From what *I* have read, that's actually rather misleading. It should be possible to distinguish a small number of distinct groups genetically.
For reasons that I do not understand, paler skin is favoured in many societies.
It's a status symbol of not having to work in the field. As long as people value not having to do hard work, they will perceive it positively.
Re:It's entirely possible that THIS group was into (Score:4, Interesting)
It should be pointed out that the ability to digest milk as an adult is a freak adaptation. I am not sure that most non-domesticated mammals can digest milk as adults. For example, I have read that putting out a saucer of milk to feed hedgehogs does not do them any good. It just gives them the shits. But household cats are OK drinking milk.
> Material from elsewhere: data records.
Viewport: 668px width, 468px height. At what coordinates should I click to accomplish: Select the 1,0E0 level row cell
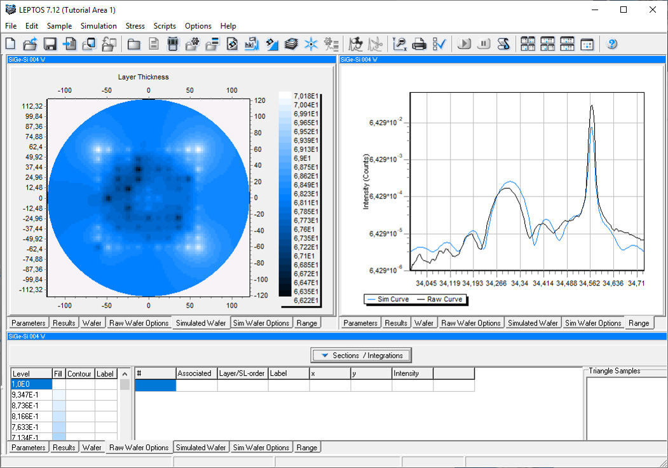pyautogui.click(x=32, y=384)
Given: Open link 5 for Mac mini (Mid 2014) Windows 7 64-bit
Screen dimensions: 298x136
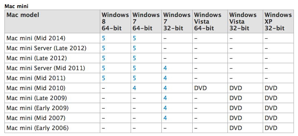Looking at the screenshot, I should pos(134,38).
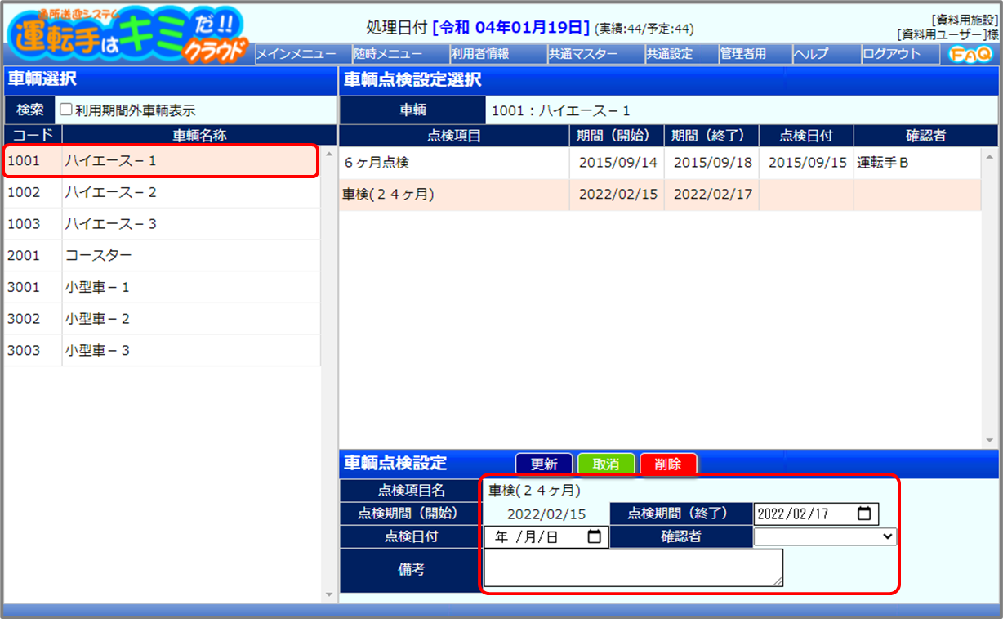Open 利用者情報 menu

tap(480, 54)
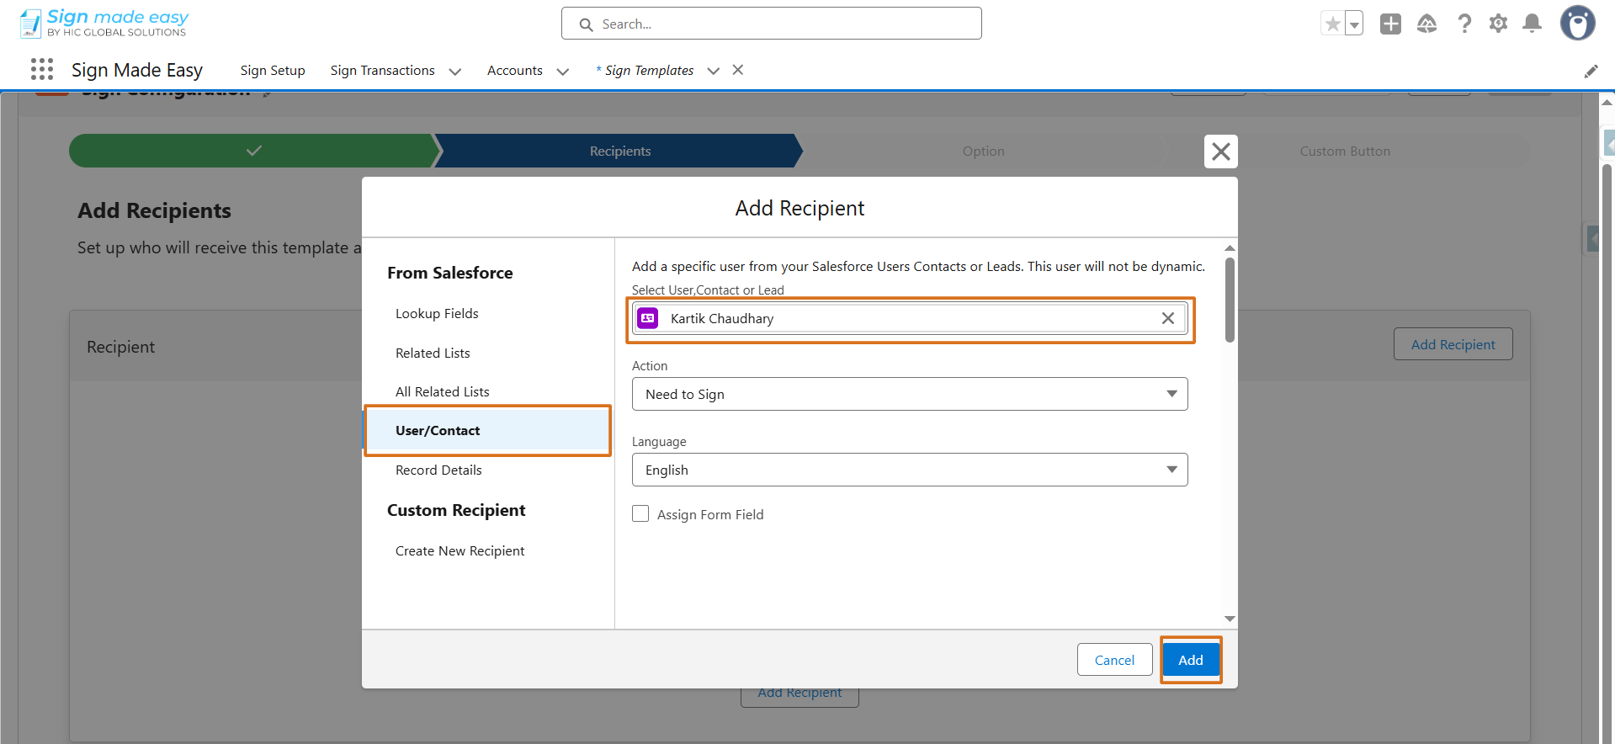Screen dimensions: 1615x744
Task: Open the Salesforce Help question mark
Action: click(x=1464, y=24)
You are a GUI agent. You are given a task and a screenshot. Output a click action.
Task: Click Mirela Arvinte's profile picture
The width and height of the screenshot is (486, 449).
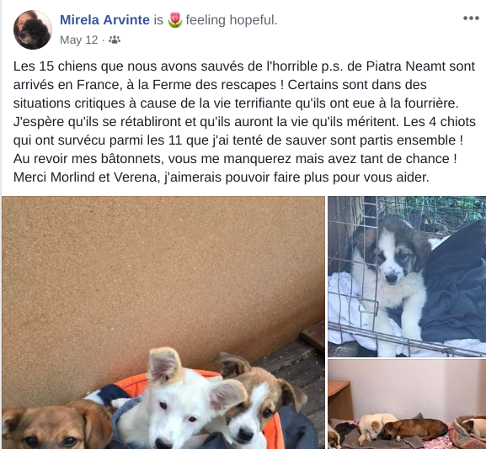click(x=33, y=29)
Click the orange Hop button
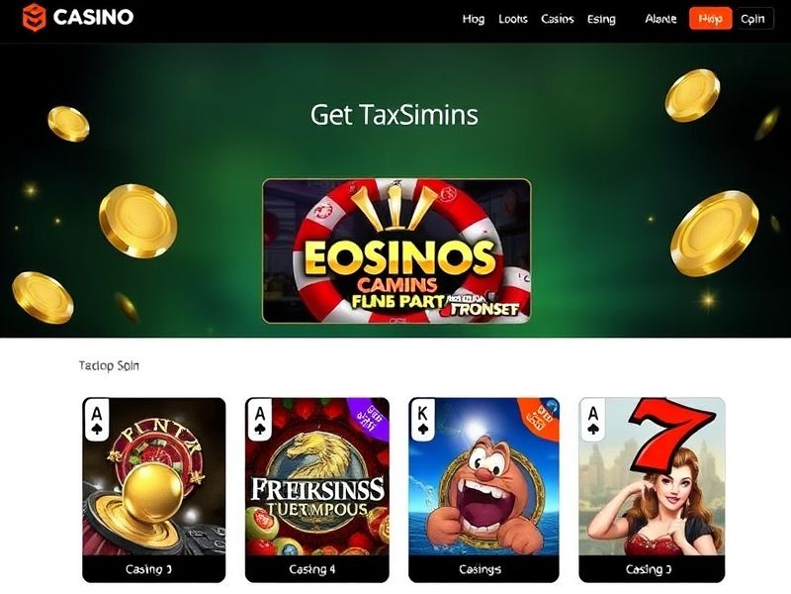 (x=710, y=19)
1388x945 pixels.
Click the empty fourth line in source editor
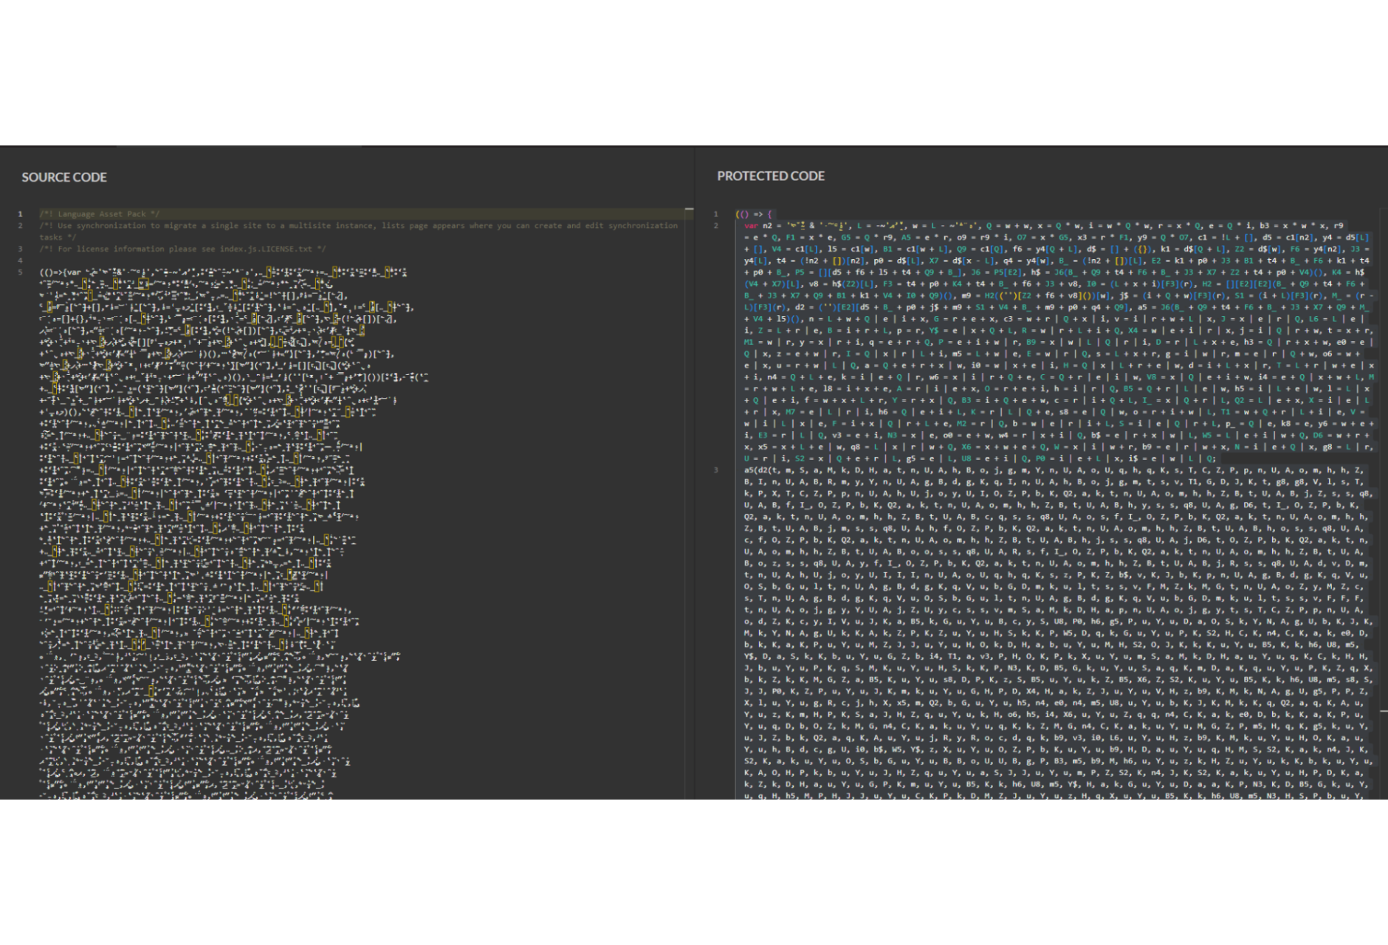[221, 261]
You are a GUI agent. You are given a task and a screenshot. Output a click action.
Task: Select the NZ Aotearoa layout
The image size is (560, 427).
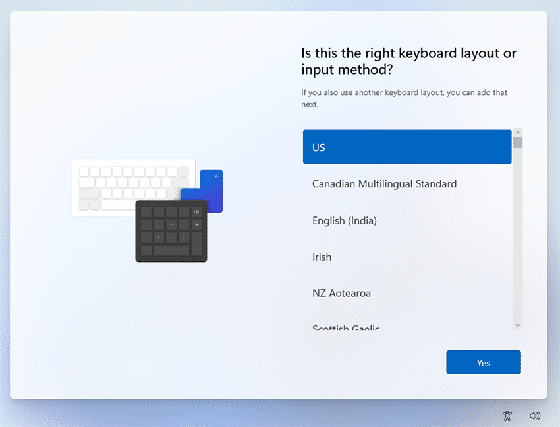406,293
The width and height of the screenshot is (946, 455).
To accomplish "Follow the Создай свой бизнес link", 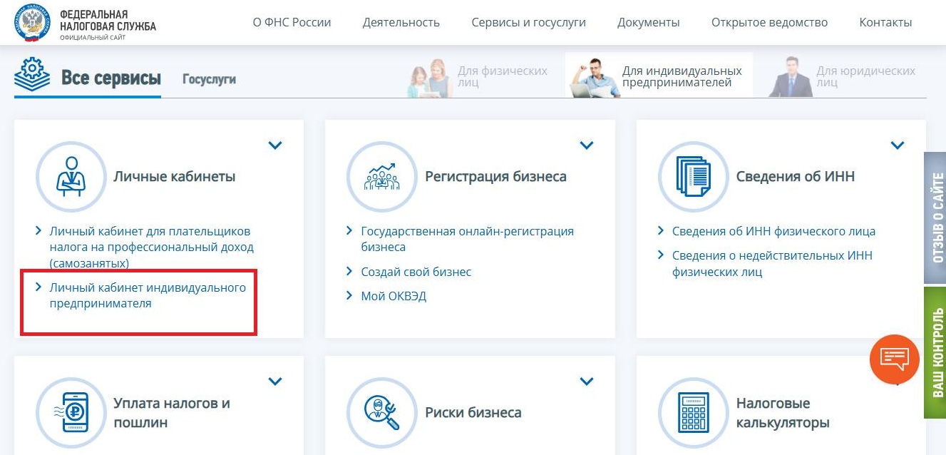I will coord(417,272).
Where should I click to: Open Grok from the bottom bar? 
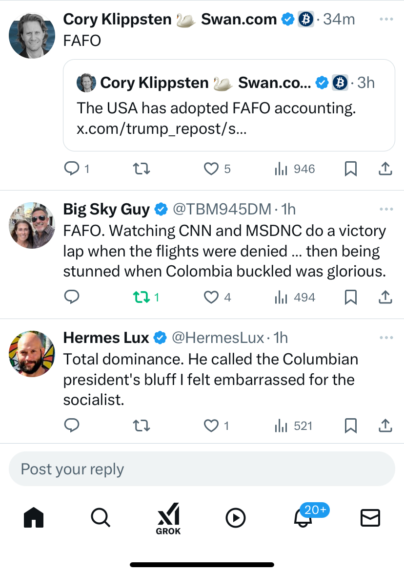(x=168, y=518)
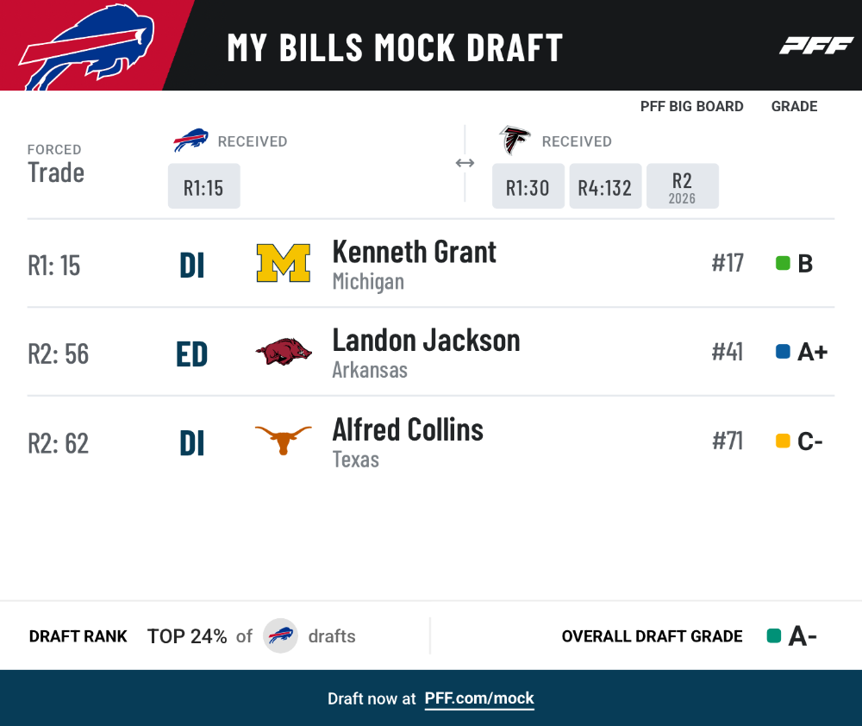The height and width of the screenshot is (726, 862).
Task: Click the trade swap arrows icon
Action: pos(465,163)
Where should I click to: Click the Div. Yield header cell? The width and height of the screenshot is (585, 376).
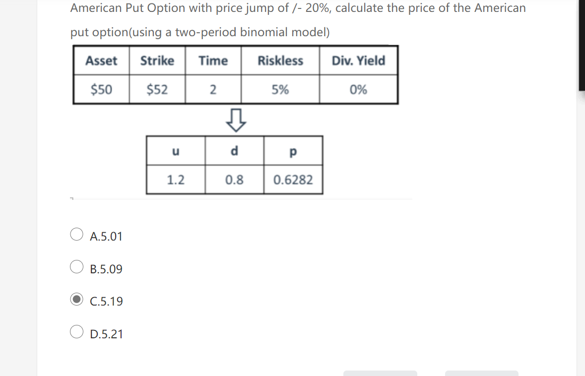point(358,61)

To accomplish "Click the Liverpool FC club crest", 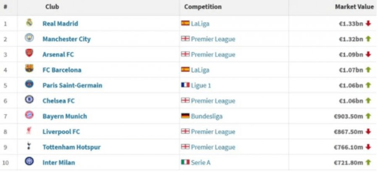I will 29,131.
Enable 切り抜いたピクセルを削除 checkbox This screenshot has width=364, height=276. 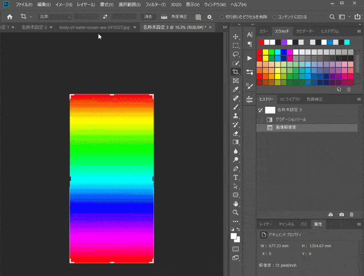click(221, 17)
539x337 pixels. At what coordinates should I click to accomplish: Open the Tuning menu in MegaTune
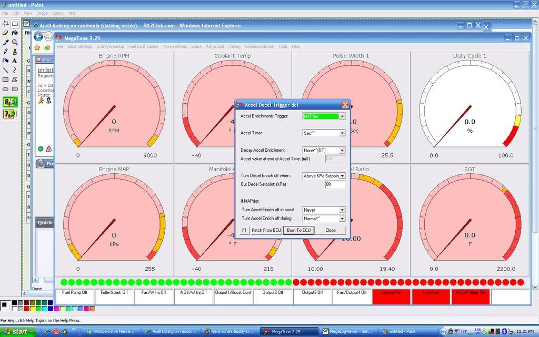coord(234,46)
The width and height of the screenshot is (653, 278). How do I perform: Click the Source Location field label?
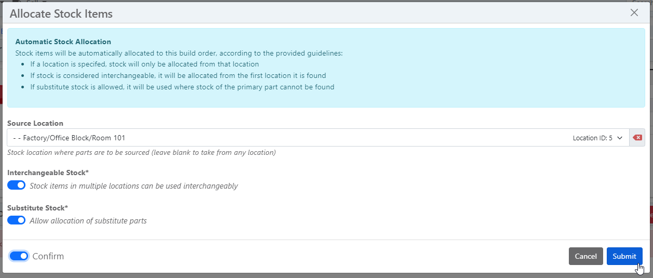tap(35, 124)
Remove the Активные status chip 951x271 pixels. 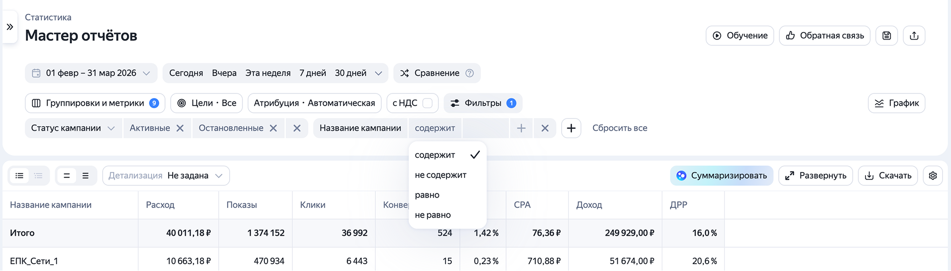click(180, 128)
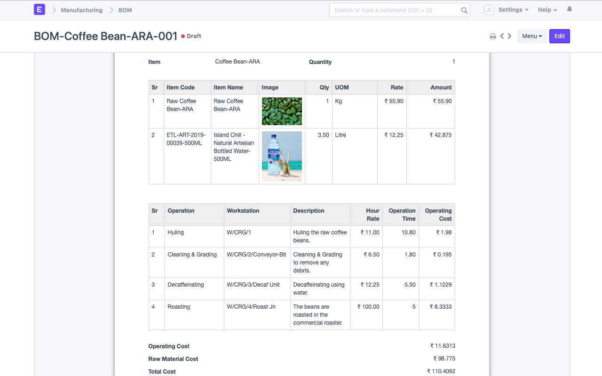Open the Settings dropdown
Viewport: 602px width, 376px height.
click(513, 10)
There is a theory that some domesticated animals are infantilised by deliberate selection by humans. With many breeds of dog, the snout is shorter than it is in wolves, and they have floppy ears, like puppies. The interesting point is that humans have done the same thing to themselves. A community of domesticated humans is called a civilisation.
Lactose tolerance must be a fairly recent genetic adaptation, because the benefit of it depends on the domestication of milk-producing animals such as cows and goats. So it is maybe only a few thousand years old. There would certainly be human populations without this adaptation, if their living did not depend on domesticated livestock.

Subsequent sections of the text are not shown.